First of all, which cells produce
cytokines, and which cells respond?
Well, sometimes the same cell that produces
the cytokine, responds to that cytokine.
In other words, the cytokine
acts in autocrine way.
So we can see here, a lymphocyte that’s producing a
cytokine and its also has the receptor for that cytokine.
So not only will it produce the cytokine but that single
cell itself will respond to that particular cytokine.
And that often happens, but perhaps even more
commonly is a paracrine function, in other
words one particular cell produces a cytokine
and a different cell responds to it.
But do remember, in order to respond to a
cytokine, you need to have a cytokine receptor.
We can then look at the way in which
cytokines work in a kind of network,
because there are lots and lots and
lots and lots of different cytokines.
And the ultimate response will
depend upon the mixture of cytokines
that’s present in a particular local
environment at any one point in time.
So they can act in a cascade way,
so here we have an example of a
Th1 cell secreting a cytokine that’s
going to activate macrophages.
So for example, gamma interferon as we’ve
already heard, very potent macrophage activator.
As a result of that stimulation by gamma
interferon, the macrophage releases interleukin-12.
And one of the effects of interleukin-12 is
to stimulate Th1 cells which in turn go on
and secrete more gamma interferon, plus
interleukin-2 and tumor necrosis factor beta.
So this is a cascade type of system.
But there are other ways in which cytokines interact with
each other, and other types of activity of cytokines.
So let’s have a look at those.
Pleiotropism is where a single
cytokine has multiple effects, and
this is probably true for all
cytokines; give you just one example.
Interleukin-2, it can cause T-cells
to proliferate, it can cause
B-cells to proliferate and it can activate natural killer cells.
Conversely, there is also some degree of
redundancy within the cytokine networks.
So for example, both interleukin-4 and
interleukin-5 can cause B-cells to proliferate.

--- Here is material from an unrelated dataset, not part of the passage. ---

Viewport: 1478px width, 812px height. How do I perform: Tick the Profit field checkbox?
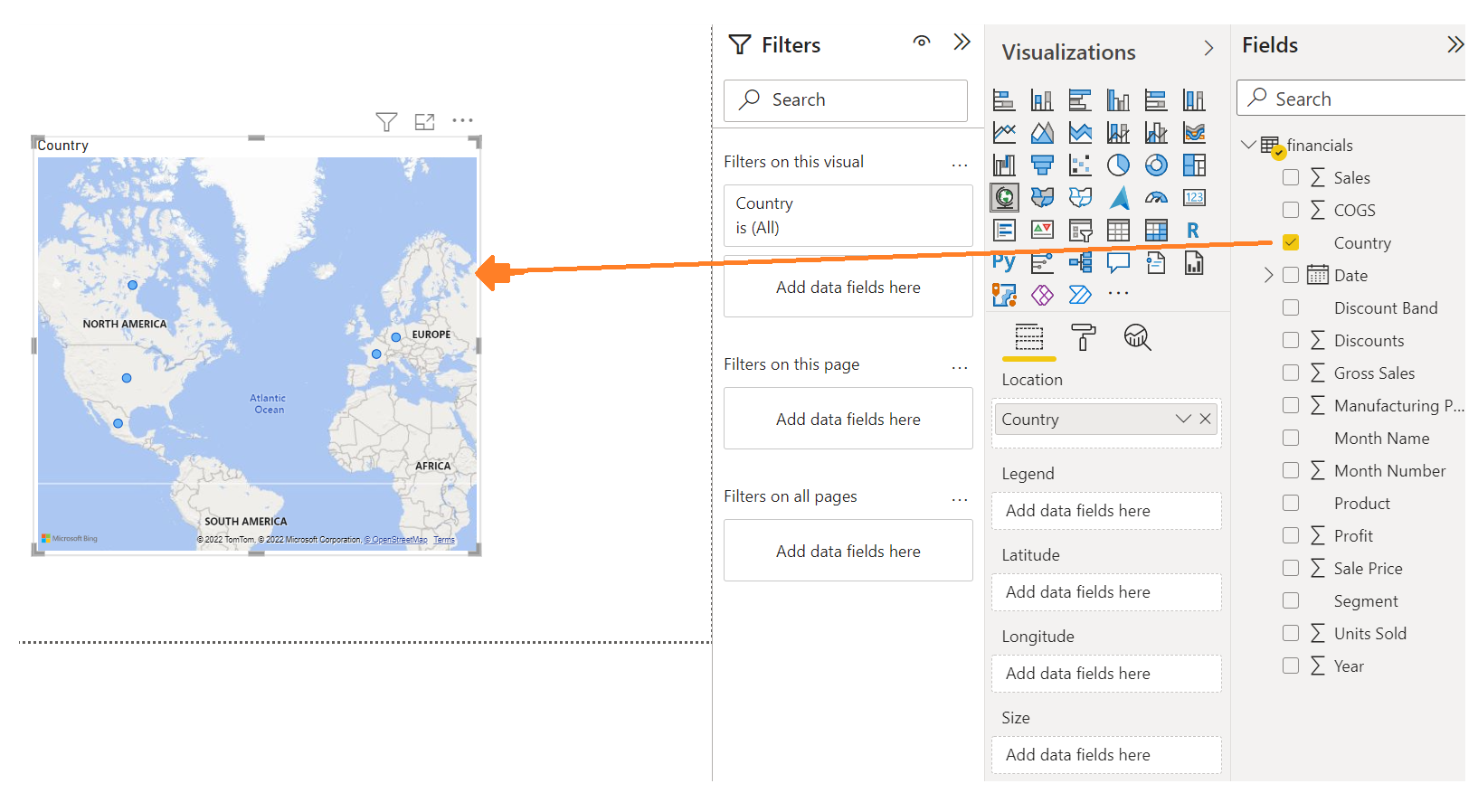[x=1291, y=535]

Some cytokines act synergistically,
in other words they work together in a
much stronger way than you would imagine
just from the summative effect.
So TNF alpha and gamma interferon act synergistically
in the inhibition of viral replication.
And in contrast, some cytokines
antagonize the activity of others.
And this can be seen with
interleukin-4 and gamma interferon.
So interleukin-4 will cause B-cells
to class switch to IgE production,
but gamma interferon will prevent that happening - antagonist.
I’ve mentioned that it doesn’t really matter how
much cytokine is around, nothing’s going to happen
at all unless the cell is expressing on its cell
surface, a receptor for that particular cytokine.
So why don’t we look at cytokine
receptors for a few seconds.
So here we have a typical cytokine receptor
on the surface of a cell and many of these
cytokine receptors are dimers or sometimes
even consists of more chains than that.
But here we have a dimeric
When the cytokine binds, it causes dimerisation
of the receptor as we can see here.
And that will initiate
a signaling cascade.
So JAK kinase will cause phophorylation of sequences
within the cytoplasmic region of the cytokine receptors.
This leads to the recruitment of STAT,
and further phosphorylation events occur.
STAT then dimerizes and ultimately,
the result will be gene transcription.